Texto proporcionado —
Nada que ver con lo que suponía que era esta ciencia aquél nefasto Consejero
de Sanidad de la Comunidad de Madrid quien pensaba que la Sociedad Española de
Epidemiología no debía pronunciarse en la polémica que mantenía con el Dr. Montes y su equipo a costa de la mortalidad registrada en pacientes terminales en el Hospital Severo Ochoa, porque "los epidemiólogos están para hablar de
epidemias" y no para hacerlo de otras cosas, como su propio nombre indica.
![]() |
Viñeta de J.L. Martín en La Vanguardia |
Desde la descripción más sencilla hasta la conclusión más
compleja de ese acertijo principal que conforma el objeto de la epidemiología,
que no es otro que el de identificar las causas de los problemas, todo se basa
en la observación detallada y minuciosa, en el uso del método científico, en la
identificación y eliminación de todo lo que sea superfluo o pueda confundir, en
el establecimiento de la cronología de los hechos y en la demostración de que
el fenómeno estudiado y sus supuestas causas son reproducibles en otros
contextos y periodos temporales. O sea, justo todo lo contrario de la absurda
ausencia de observación y método en que basan sus hipótesis la caterva de
epidemiólogos de pacotilla que asaltan a la población en estos días difíciles,
especialmente cuando “emiten” sus conclusiones de causalidad.
En los siguientes días
vamos a revisar algunos ejemplos: hoy, el acertijo de los test rápidos.
Estamos
cansado de escuchar, de exigir más bien, a los pseudo-epidemiólogos que surgen
como hongos por doquier que “hay que hacer test a toda la población”. “¡Test masivos ya!” pregonan a los cuatro
vientos, sin saber muy bien de lo que hablan. Sus test rápidos son como mi
correa de la distribución, que sabemos que existe pero no para lo que sirve. Veamos:
hemos cambiado mucho de punto de vista en relación a estos test serológicos rápidos
que se realizan con sangre total o capilar mediante técnica de
inmunocromatografía de flujo lateral. La COVID-19 es una enfermedad desconocida
hasta ahora producida por un agente infeccioso nuevo (SARS-CoV-2)
sobre la que aprendemos cosas nuevas todos los días, ya que los modelos epidémicos
de otros coronavirus (de los alpha como HCoV-NL63 y HCoV-229E y de los beta como
HCoV-HKU1, HCoV-OC43, SARS-CoV, MERS-CoV) son distintos y el agente causal provoca en el
organismo que invade respuestas diferentes, incluida la serológica. Como el
aprendizaje es diario, a diferencia de quienes, sin base alguna, creen que saben más, reconocemos
nuestra ignorancia y cambiamos de opinión cada vez que encontramos nuevas
evidencias. Dijimos con la OMS, en su momento, que se trataba de
una infección como la gripe y que no había evidencias de que los asintomáticos la transmitieran . Era lo que se pensaba entonces con el conocimiento que se
tenía de lo que estaba ocurriendo y tras esa estela de tanto prestigio nos
situamos muchos. Algunos pandemiólogos sobrevenidos,
por desconocimiento o por mala fe, acusan al organismo internacional de
errático y le retiran la financiación y hasta el saludo, pero recomiendan a los ciudadanos que se
inyecten lejía para prevenir la infección. Ellos y quienes les votan, sabrán. Porque
en esta fase de conocimiento en la que aún nos encontramos, mucha
información es precipitada o está poco contrastada , en parte porque es fruto
de investigaciones contra-reloj que sortean los filtros de prudencia y
verificación que impregnan esta disciplina en situaciones basales. Las opiniones sin
base empírica están muy arraigadas en estos momentos, como señala Ioannidis,
y, añado yo, si esto pasa entre científicos e investigadores ¿qué podemos esperar
de los sabelotodo que nos asaltan por
todos lados?

Información extraída —

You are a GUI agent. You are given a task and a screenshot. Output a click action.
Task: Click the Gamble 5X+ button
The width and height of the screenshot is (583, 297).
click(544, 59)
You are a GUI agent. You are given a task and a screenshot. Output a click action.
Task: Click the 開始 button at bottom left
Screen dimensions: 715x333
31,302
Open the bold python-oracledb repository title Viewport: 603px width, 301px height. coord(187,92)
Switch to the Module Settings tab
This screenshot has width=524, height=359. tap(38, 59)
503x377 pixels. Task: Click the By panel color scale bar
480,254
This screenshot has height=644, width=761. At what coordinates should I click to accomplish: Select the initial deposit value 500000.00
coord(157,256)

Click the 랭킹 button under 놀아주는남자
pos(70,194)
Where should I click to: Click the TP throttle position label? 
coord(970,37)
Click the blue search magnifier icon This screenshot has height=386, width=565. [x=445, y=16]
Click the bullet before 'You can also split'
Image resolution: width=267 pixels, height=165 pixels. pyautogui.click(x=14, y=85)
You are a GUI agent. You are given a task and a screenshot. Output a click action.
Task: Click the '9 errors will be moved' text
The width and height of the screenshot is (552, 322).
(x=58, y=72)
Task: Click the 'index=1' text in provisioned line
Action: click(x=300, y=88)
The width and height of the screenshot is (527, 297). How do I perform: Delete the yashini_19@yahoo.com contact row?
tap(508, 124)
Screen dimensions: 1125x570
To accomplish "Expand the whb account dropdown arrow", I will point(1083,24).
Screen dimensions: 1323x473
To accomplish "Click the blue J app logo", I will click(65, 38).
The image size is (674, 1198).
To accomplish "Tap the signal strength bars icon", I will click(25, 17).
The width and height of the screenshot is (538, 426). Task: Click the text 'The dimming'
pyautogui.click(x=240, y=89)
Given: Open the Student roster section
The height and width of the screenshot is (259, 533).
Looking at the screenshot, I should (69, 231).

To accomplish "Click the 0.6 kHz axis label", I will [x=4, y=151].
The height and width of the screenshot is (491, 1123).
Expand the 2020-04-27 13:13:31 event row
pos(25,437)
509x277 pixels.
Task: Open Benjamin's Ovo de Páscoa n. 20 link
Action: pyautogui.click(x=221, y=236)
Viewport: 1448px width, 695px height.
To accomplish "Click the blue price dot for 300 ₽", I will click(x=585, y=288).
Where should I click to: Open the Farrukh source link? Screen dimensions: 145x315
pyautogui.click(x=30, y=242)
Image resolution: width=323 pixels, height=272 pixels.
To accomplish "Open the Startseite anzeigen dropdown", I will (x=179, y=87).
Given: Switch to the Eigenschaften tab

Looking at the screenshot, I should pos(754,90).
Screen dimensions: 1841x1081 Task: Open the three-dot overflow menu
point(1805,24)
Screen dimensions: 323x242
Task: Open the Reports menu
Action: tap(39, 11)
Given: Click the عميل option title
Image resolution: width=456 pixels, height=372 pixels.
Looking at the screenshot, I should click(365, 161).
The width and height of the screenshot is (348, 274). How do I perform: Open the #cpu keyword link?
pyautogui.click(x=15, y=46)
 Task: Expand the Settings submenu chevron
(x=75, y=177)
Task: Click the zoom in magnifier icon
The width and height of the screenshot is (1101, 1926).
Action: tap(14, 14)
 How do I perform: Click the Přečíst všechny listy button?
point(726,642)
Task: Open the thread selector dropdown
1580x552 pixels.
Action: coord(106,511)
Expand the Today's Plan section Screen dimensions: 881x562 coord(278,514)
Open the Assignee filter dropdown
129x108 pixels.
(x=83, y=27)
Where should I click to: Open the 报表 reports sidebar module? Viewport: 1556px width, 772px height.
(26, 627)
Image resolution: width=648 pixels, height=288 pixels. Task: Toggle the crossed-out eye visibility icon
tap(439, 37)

Instrucciones —
¿Mediante qué técnica se realizan los test serológicos rápidos, según el texto? Por favor, responde basándote solo en el texto.

Respuesta —
Mediante técnica de inmunocromatografía de flujo lateral.